Kepalaku menoleh saat aku mendengar langkah kaki di belakangku. Mark menghampiriku dengan senyum terulas.

Pemandangan terbaik di pagi hari.

"Sedang apa?" Mark melingkarkan lengannya di pinggangku dan berdiri di sisiku.

"Membuat minuman hangat," jawabku sambil mengaduk isi cangkir dengan sendok teh, menimbulkan bunyi dentingan di tengah deru hujan.

"Mengagumkan, Clavina. Selama kau di sini, kehangatan seperti tidak pernah absen." Mark semakin mempererat rangkulannya di pinggangku.

"Meski minuman yang kubuatkan tidak selalu enak?" Aku tersenyum geli.

"Aku bukan hanya membicarakan tentang minuman."

Kualihkan pandanganku dari Mark karena salah tingkah. "Oh," kataku pelan, hampir tak terdengar.

"Akhirnya akhir pekan tiba, dan aku sedang tidak banyak pekerjaan. Aku bisa menghabiskan lebih banyak waktu bersamamu." Mark bergumam santai.

Aku yang sudah tidak lagi berkutat dengan minuman jahe mau tak mau harus mengalihkan perhatianku kepada Mark. "Memangnya kau tidak jenuh jika terus-terusan menghabiskan waktu bersamaku?"

"Bagaimana bisa?" Kedua alis Mark saling bertautan. Ia menyentuh daguku. "Gadis periku ini adiktif. Semakin aku mendekatinya, menghabiskan waktuku dengannya, aku semakin ingin lagi dan lagi."

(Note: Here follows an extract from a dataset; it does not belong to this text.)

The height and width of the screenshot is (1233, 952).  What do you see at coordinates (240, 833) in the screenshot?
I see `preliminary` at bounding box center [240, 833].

Asupan oksigen seperti menyusut dari paru-paruku. Pipiku menghangat, lalu suhu itu berubah menjadi panas dan menjalar hingga ke cuping telingaku.

Mark memiringkan wajahnya ke satu sisi. "Apakah semua peri seberbahaya dirimu, Clavina?" Ia melafalkan namaku lamat-lamat.

Yang berbahaya itu kau, Mark! Kau bisa membuatku terkena serangan jantung kapan saja.

Aku langsung kikuk seperti kucing bodoh. Dadaku bergemuruh. "Aku bukan peri." Hanya itu yang bisa kukatakan karena aku gugup.

Mark tersenyum miring. "Aku tidak setuju." Ia menarik pinggangku agar aku mendekat. Selama beberapa detik, ia menatapku dengan cara seolah aku adalah sesuatu yang paling berharga baginya. Ia menunduk dan mengecupku lembut.

Mataku terpejam. Entah kapan tepatnya kedua tanganku berpindah ke dada Mark. Ia begitu hangat dan membuatku merasa dilindungi.

Kedua tangan Mark berada di punggungku, seolah menjagaku dari kemungkinan terjatuh karena aku sedang tenggelam dalam pusaran perasaanku sendiri.

Mark selalu tahu apa yang harus dilakukan dan membuat segalanya terasa sangat benar. Ia yang paling tahu bagaimana cara membuatku merasa aman dalam dekapannya, selalu paham bagaimana aku ingin diperlakukan di setiap kebersamaan erat kami.

Ia seperti sebuah utopia.

Mark kembali berdiri tegak. Kedua matanya berpendar hangat. Ia tersenyum tulus, hampir tampak polos."Aku benar-benar sedang jatuh cinta."

Aku tertegun mendengar itu. "Aku juga," gumamku lirih. "Keadaanku jauh lebih parah."

Senyum Mark semakin terurai mendengar ucapanku.

"Mark, boleh kita bicara sebentar?" tanyaku, takut merusak suasana hati Mark.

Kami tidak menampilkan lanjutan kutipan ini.